D1-Glu333 is a ligand to Mn(4) presumptive the first photo-oxidized Mn2+ at the high affinity binding site (Umena et al., 2011). In all mutants of Glu333, substantial fractions of PSII complexes lack photooxidizable Mn ions in vivo (Chu et al., 1995), showing that Glu333 influences the assembly or stability of the Mn4CaO5 cluster. Nevertheless, mutations of Glu333 do not display the large changes in Mn2+ affinity compared to D1-Asp170 mutations, at least as measured using single turn-over methods to assay affinity (Nixon and Diner, 1994; Cohen et al., 2007).
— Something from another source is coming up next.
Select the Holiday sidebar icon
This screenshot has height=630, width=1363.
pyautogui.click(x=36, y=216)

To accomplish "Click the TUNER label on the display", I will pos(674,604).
One possibility to accommodate these observations is that Glu333 provides some coordination of Mn2+ ions at the high affinity site, but play an even greater role in the subsequent assembly process. Pulsed electron-electron double resonance (PELDOR) experiments have recently provided the evidence to support this hypothesis that the high-affinity Mn2+ site is located at the position denoted by Mn(4) in the crystal structure and the first photooxidized Mn2+ bound to the apo-WOC is coordinated with axial ligands Asp170 and Glu333 in the D1 protein (Asada and Mino, 2015). These results thus substantiate and extend the initial assessments of the high affinity site based upon site-directed mutagenesis, yet deepen the puzzle about the seeming modest influence this axial ligand has to the affinity/photooxidation characteristics of the site. For the C-terminal residues D1-Ala344, neither mutations in the C-terminal region of D1 nor the processing of the C-terminal extension (Ala344stop and Ser345Pro mutants) has a large influence on the ability to bind and oxidize the first Mn2+ in the assembly of the cluster (Nixon et al., 1992). These observations indicate that these C-terminal residues do not participate in the coordination of the first bound Mn, though they certainly must contribute to the coordination of those bound later on in the assembly process (Diner, 2001). In the recent crystal structure of PS II, His337 residue is sufficiently close to Mn4CaO5 cluster and engage in H-bonding interactions with the μ3-oxo bridge connecting Mn(1), Mn(2), and Mn(3) (Umena et al., 2011).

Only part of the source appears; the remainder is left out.